Optimization of Protection Condition on the Stability of Castor (Ricinus communis) Oil Based Biodiesel using Response Surface Methodology

Abstract

The effects of designed protection conditions such as different antioxidants (propyl gallate, PG and Pyrogallol, PY), antioxidant concentration (30 – 600 ppm), temperature (30˚C -120˚C) and storage period (3 – 5 days) on the oxidation stability of castor biodiesel were investigated work was to assess the effect of the antioxidants on the oxidative stability of castor biodiesel.
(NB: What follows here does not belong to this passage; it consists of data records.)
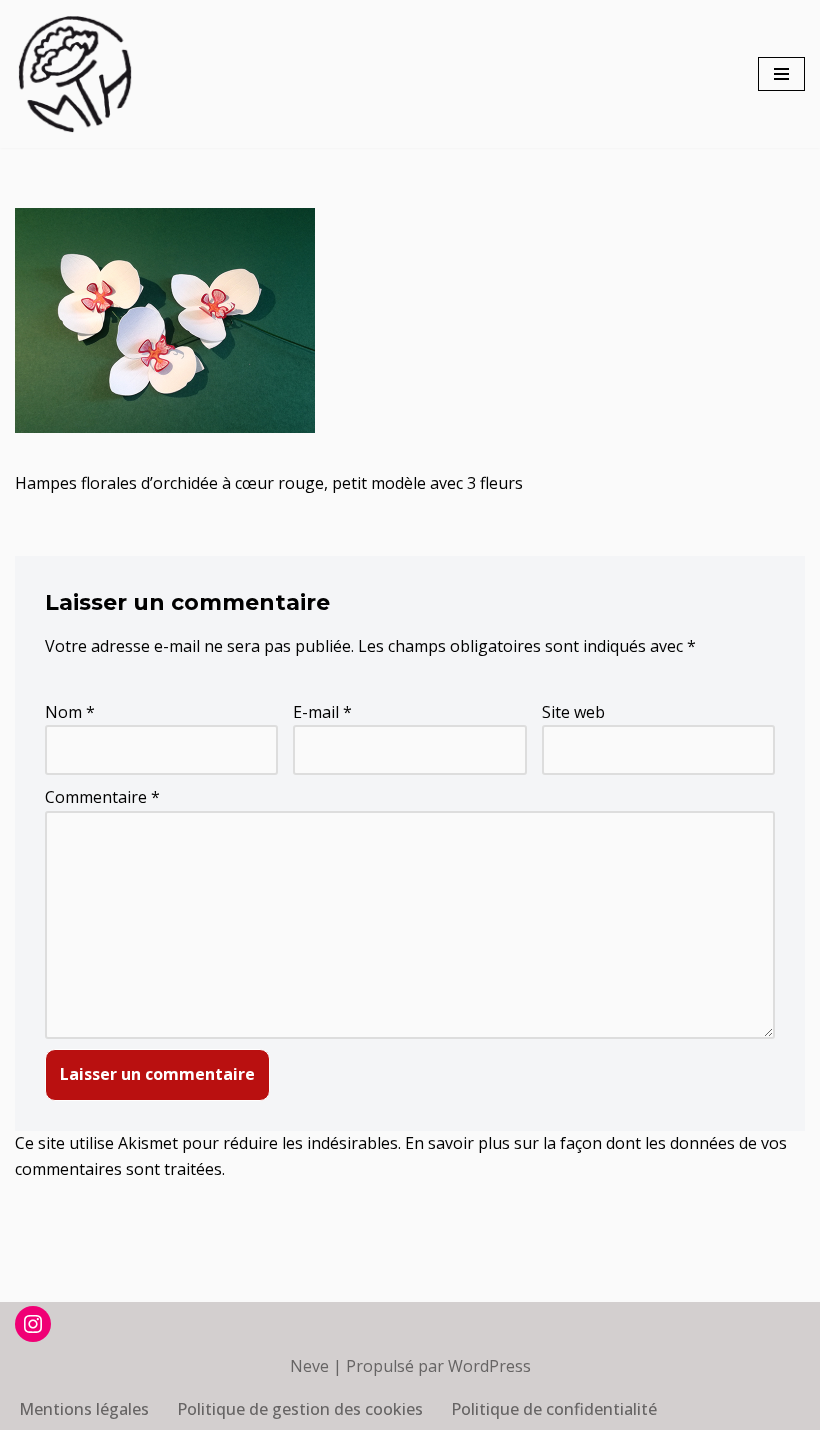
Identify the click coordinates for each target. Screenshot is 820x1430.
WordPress (489, 1366)
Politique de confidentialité (554, 1409)
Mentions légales (84, 1409)
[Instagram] (33, 1324)
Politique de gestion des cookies (300, 1409)
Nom (70, 712)
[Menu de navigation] (781, 74)
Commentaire (102, 797)
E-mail (322, 712)
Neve (309, 1366)
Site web (573, 712)
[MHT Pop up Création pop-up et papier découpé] (75, 74)
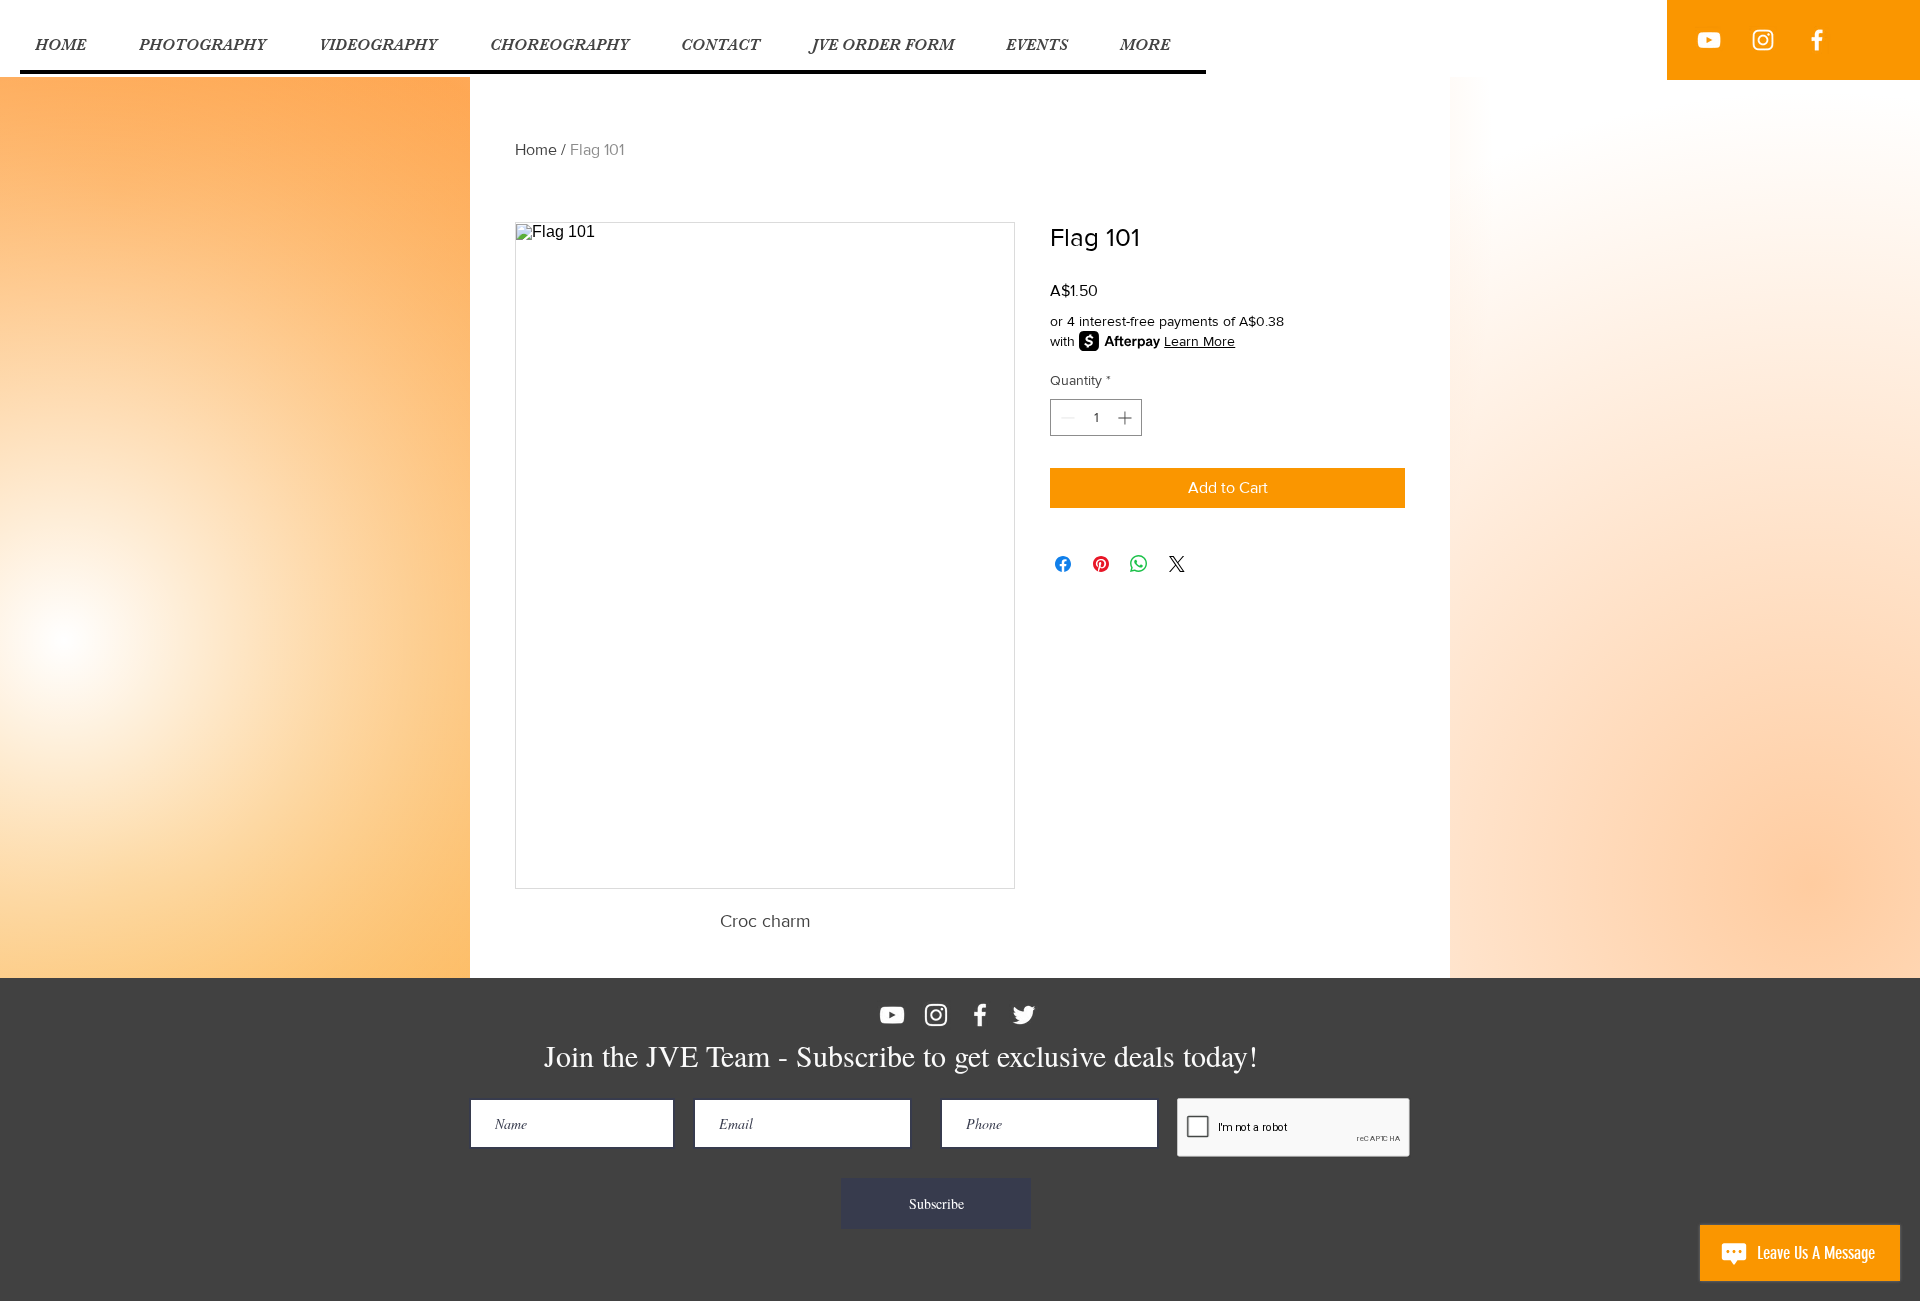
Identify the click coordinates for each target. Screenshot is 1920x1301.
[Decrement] (1065, 417)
Using the American Standard for Testing Materials (ASTM) recommended protocols to determine the changes in the physicochemical properties (acid value, p-anisidine value, peroxide value, totox value, density, kinematic viscosity and refractive index) of the castor biodiesel were measured. The protection conditions were optimized using the Response Surface Methodology (RSM) according to the Box–Behnken Design (Design Expert version 11 Statistical Software). The analysis of variance (ANOVA) of propyl gallate showed concentration levels and temperature as the most important factors in the biodiesel oxidation, whereas the day of storage was one of the lowest factors with the p-value of < 0.05 for most indicated process variables of both linear and quadratic model terms were significant. The changes in some important physicochemical values are indication of degradation occurring in the biodiesel under the set storage condition. The optimal storage conditions were observed in propygallol with the acid value (0.985 mg KOH/g), p-anisidine value (7.650 mg KOH/g) and Totox value 4.005 (mEq/kg) with the overall desirability of 0.923 based on comparatively lower acid, p-anisidine and Totox values, followed by PG. The combined use of PY/PG antioxidants didn't show a synergic or additive result that makes the mixture of those antioxidants unsuitable to boost the biodiesel stability based on their relatively higher Totox Value.